-- Begin Extracted material --
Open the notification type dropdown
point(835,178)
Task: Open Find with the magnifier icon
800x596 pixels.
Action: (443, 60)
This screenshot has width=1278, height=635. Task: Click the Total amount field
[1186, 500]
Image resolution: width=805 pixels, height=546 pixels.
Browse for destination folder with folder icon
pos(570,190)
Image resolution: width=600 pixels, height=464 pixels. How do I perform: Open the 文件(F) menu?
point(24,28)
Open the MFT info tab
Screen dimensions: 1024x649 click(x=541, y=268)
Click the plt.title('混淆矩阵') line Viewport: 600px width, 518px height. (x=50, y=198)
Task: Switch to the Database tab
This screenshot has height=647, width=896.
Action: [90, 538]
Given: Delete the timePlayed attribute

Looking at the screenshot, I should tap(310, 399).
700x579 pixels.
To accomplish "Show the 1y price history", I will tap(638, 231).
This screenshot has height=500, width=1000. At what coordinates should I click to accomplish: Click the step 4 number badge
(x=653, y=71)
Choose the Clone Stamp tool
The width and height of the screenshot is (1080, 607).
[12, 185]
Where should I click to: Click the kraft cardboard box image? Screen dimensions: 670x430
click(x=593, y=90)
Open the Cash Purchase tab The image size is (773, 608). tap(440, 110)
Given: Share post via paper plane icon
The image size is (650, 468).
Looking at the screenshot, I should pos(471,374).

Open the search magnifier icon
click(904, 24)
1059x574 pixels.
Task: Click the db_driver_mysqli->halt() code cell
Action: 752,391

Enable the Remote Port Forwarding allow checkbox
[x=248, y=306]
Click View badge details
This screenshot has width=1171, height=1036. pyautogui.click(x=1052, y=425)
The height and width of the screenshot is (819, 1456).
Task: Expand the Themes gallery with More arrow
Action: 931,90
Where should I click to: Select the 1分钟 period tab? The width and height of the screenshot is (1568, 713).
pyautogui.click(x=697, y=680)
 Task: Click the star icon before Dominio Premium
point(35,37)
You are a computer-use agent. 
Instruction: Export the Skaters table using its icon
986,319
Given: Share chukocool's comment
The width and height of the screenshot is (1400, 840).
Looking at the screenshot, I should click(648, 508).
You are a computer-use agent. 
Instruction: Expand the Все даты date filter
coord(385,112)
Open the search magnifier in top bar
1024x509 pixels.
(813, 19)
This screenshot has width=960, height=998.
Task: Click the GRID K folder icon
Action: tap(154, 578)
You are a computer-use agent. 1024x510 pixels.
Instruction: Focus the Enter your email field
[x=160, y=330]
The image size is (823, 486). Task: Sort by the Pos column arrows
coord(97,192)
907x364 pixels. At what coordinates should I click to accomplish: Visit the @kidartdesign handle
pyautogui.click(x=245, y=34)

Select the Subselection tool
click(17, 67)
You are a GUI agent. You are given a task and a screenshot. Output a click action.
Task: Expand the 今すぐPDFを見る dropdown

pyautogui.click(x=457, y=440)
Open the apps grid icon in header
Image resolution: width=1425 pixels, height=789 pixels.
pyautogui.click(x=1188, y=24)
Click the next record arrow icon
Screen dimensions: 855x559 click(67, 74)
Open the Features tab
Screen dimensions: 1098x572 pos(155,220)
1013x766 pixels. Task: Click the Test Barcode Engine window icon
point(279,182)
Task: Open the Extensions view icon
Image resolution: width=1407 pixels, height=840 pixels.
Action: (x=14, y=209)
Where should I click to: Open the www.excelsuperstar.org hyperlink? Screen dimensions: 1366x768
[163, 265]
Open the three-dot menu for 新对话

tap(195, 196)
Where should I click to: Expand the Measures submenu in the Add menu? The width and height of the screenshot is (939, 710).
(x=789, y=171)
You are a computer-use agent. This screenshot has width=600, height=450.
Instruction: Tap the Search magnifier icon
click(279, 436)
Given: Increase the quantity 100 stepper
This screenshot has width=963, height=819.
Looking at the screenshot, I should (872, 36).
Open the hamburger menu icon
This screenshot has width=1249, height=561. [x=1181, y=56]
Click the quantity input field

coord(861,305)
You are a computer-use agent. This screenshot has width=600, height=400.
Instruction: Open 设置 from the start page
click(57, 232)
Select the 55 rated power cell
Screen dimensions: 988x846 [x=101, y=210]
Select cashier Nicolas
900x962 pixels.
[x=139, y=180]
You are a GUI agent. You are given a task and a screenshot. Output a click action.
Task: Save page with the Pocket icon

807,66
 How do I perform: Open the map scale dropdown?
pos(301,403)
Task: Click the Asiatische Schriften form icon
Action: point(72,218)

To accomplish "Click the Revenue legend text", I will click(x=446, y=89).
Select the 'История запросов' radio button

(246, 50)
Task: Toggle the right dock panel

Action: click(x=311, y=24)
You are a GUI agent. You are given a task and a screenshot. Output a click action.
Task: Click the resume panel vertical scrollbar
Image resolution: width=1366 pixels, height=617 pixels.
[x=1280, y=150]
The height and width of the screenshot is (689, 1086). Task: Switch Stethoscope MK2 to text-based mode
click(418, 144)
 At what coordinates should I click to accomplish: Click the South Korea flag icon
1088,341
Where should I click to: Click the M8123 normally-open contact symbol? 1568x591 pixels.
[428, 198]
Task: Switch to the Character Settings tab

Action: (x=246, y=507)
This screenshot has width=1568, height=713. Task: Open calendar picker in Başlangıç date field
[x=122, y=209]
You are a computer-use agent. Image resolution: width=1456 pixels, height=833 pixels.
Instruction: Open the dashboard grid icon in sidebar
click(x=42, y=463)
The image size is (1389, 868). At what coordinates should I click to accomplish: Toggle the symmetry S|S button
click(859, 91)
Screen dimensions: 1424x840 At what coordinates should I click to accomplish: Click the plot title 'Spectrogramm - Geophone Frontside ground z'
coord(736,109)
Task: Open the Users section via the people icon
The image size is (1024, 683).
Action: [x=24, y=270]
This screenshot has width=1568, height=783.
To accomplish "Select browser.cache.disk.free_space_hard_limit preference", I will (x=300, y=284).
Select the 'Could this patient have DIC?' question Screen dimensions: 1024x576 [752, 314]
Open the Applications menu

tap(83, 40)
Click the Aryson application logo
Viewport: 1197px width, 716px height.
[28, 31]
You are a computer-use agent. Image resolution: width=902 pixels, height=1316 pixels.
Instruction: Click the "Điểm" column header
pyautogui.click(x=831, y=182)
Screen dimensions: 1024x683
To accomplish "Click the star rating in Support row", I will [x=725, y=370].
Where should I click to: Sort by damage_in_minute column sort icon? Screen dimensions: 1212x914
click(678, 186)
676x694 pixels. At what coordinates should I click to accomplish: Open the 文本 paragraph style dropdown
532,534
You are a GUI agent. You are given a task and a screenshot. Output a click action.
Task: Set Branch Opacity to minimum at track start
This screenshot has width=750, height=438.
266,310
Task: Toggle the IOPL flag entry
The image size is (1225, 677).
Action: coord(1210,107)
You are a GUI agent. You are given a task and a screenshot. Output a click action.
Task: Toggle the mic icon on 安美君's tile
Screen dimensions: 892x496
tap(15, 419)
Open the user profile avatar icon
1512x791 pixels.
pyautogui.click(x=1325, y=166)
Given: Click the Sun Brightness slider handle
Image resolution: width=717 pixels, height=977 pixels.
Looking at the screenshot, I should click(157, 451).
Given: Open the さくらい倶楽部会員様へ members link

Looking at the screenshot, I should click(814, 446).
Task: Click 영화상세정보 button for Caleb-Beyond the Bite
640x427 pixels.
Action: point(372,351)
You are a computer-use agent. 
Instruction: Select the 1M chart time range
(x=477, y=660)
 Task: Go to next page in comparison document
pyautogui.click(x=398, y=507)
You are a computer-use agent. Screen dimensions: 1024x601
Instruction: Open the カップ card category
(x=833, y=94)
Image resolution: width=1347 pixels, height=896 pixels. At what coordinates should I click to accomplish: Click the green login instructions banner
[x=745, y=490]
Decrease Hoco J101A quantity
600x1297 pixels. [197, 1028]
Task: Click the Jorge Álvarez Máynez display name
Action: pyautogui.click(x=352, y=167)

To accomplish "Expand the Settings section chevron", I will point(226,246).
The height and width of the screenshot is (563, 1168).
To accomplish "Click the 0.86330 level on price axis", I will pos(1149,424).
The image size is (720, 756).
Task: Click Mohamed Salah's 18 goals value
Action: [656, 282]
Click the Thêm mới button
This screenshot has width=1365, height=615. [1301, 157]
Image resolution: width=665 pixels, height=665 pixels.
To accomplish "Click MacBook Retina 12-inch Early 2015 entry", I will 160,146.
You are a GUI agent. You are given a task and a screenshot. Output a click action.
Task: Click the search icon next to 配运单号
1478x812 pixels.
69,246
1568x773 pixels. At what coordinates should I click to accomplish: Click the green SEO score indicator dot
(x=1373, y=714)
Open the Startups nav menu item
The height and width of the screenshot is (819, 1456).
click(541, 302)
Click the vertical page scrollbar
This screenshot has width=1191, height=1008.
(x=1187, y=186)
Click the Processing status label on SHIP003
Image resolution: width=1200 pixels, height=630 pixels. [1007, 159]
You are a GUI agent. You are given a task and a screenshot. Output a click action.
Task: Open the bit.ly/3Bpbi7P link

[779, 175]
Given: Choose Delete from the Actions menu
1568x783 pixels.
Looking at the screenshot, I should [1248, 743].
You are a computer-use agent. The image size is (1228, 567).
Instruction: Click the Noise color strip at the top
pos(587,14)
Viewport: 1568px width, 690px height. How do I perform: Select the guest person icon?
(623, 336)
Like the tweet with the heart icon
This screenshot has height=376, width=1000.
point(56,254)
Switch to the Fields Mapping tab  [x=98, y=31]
-- End Extracted material --
> _What the task asks_
Copy out verbatim the part of the records that opens with the line containing "Choose the Clone Stamp tool" and closes with the line containing "Action: 931,90", including both of those lines.

> _Expected answer_
Choose the Clone Stamp tool
The width and height of the screenshot is (1080, 607).
[12, 185]
Where should I click to: Click the kraft cardboard box image? Screen dimensions: 670x430
click(x=593, y=90)
Open the Cash Purchase tab The image size is (773, 608). tap(440, 110)
Given: Share post via paper plane icon
The image size is (650, 468).
Looking at the screenshot, I should pos(471,374).

Open the search magnifier icon
click(904, 24)
1059x574 pixels.
Task: Click the db_driver_mysqli->halt() code cell
Action: 752,391

Enable the Remote Port Forwarding allow checkbox
[x=248, y=306]
Click View badge details
This screenshot has width=1171, height=1036. pyautogui.click(x=1052, y=425)
The height and width of the screenshot is (819, 1456).
Task: Expand the Themes gallery with More arrow
Action: 931,90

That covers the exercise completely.